■ TEXT PASSAGE
===

Retail Politics Fail as Jittery Consumers are not Buying

Malcolm Turnbull and the Coalition are failing on retail politics — literally.

There is no clear sense of direction on tax, the economy and the upcoming budget for solid Coalition constituencies such as families, small business, self-funded retirees and independent contractors apart from the declaration that “we all have to live within our means”.

The problem for the government with this approach, arrived at after six months of conflicting and confusing considerations of tax changes and economic emphasis, is that people are already aware of this and acting accordingly.

The danger is that families and small businesses are feeling squeezed, worse off and fearful about the future and as a result are becoming more cautious when it comes to retail spending, saving and home buying. This is a dangerous, dual and self-perpetuating threat to the government and the economy as people spend less, become less hopeful, more fearful and politically uncertain.

===

■ EXERCISE TASK
Resume the article on the Coalition's retail politics and cautious consumer spending from its last sentence.

■ DATA LINES
===

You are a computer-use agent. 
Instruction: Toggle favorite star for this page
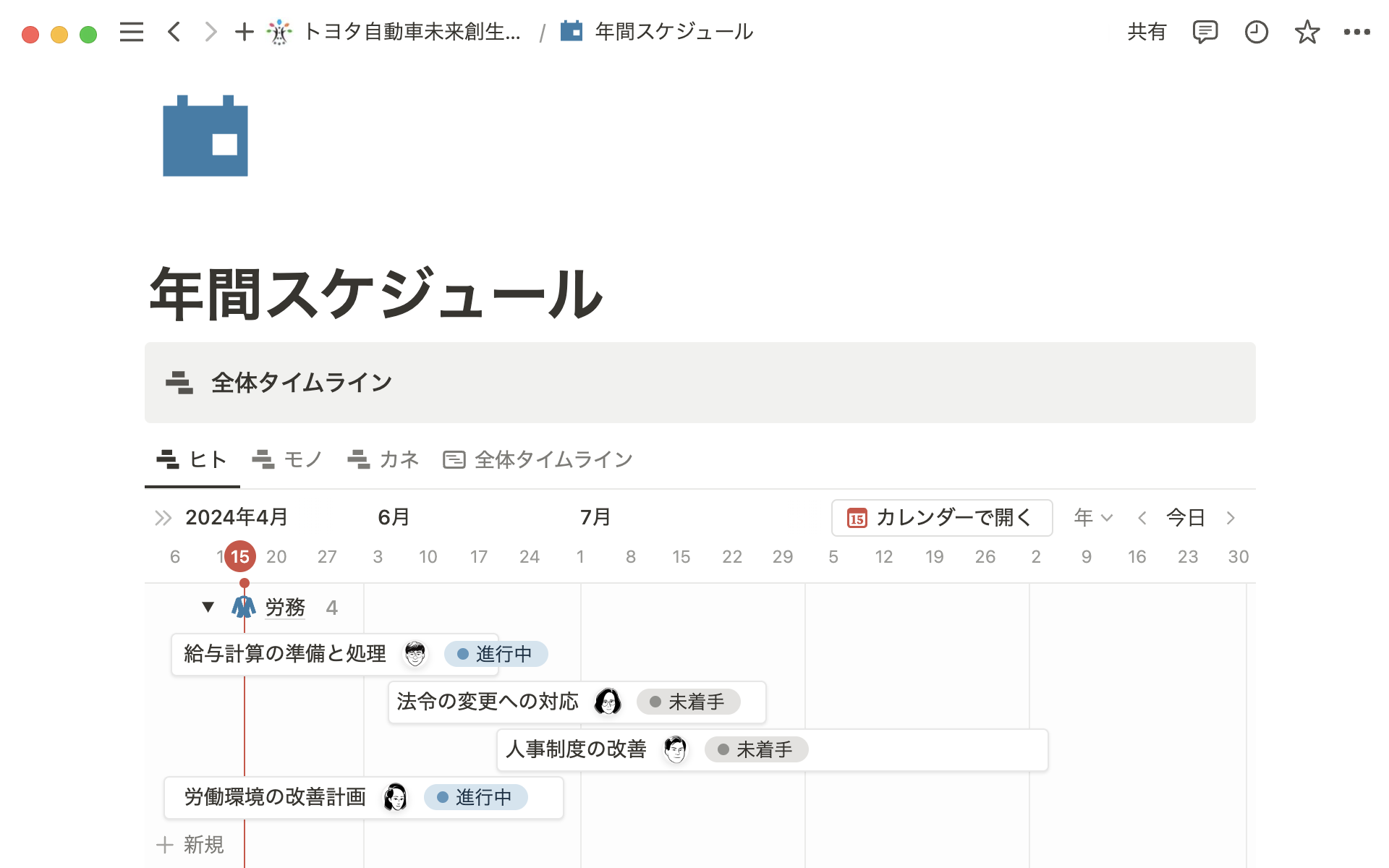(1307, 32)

===

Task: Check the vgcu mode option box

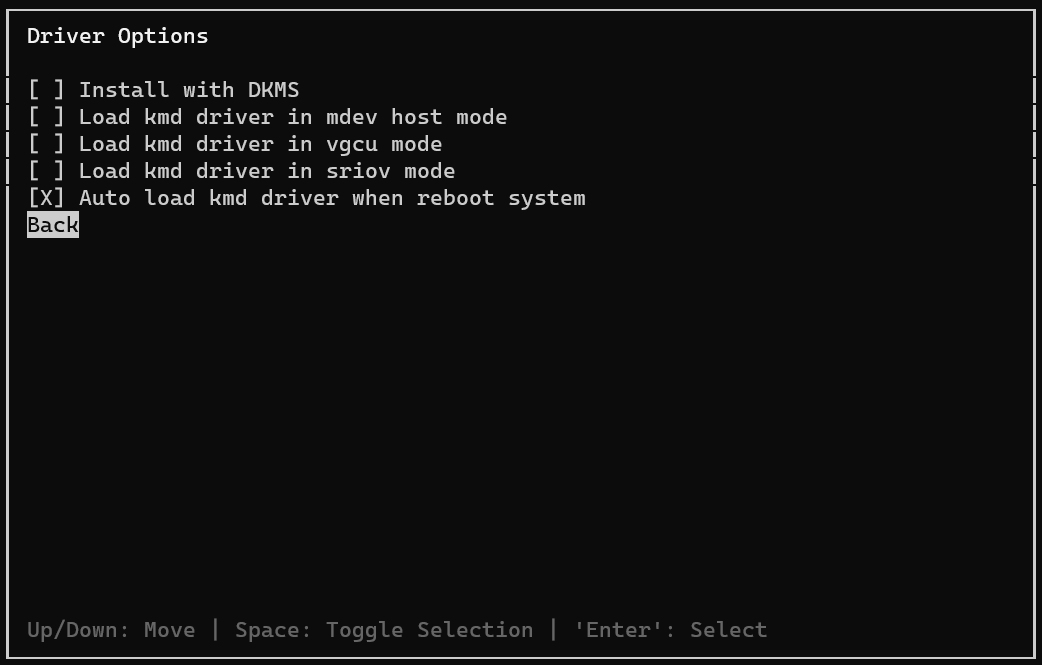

===

■ ANSWER BELOW
The impact of a fall in political polls is obvious and immediate on MPs and political parties, but the impact of a fall in consumer sentiment is less obvious but potentially more important. Voters convey displeasure through political polling; consumers express optimism or pessimism through consumer polls. But voters are consumers, and they are all people.

When he became Prime Minister Malcolm Turnbull explicitly cited the political importance of being behind the political polls and the need for confidence.

The popular relief at the removal of Abbott bolstered Turnbull’s personal standing and put the Coalition immediately back in front of Labor after trailing for 30 Newspolls in row.

Turnbull’s pledge to provide economic leadership to restore business confidence and boost the economy was likewise fulfilled.

With just over two weeks until the budget is brought down there is going to be little the government can say about tax changes or spending cuts apart from trying to differentiate itself from Labor by saying it will “live within its means” and not “tax and spend” like the ALP.

While that hiatus continues Bill Shorten is trying to maximise the uncertainty about the Coalition’s tax policies and budget preparations.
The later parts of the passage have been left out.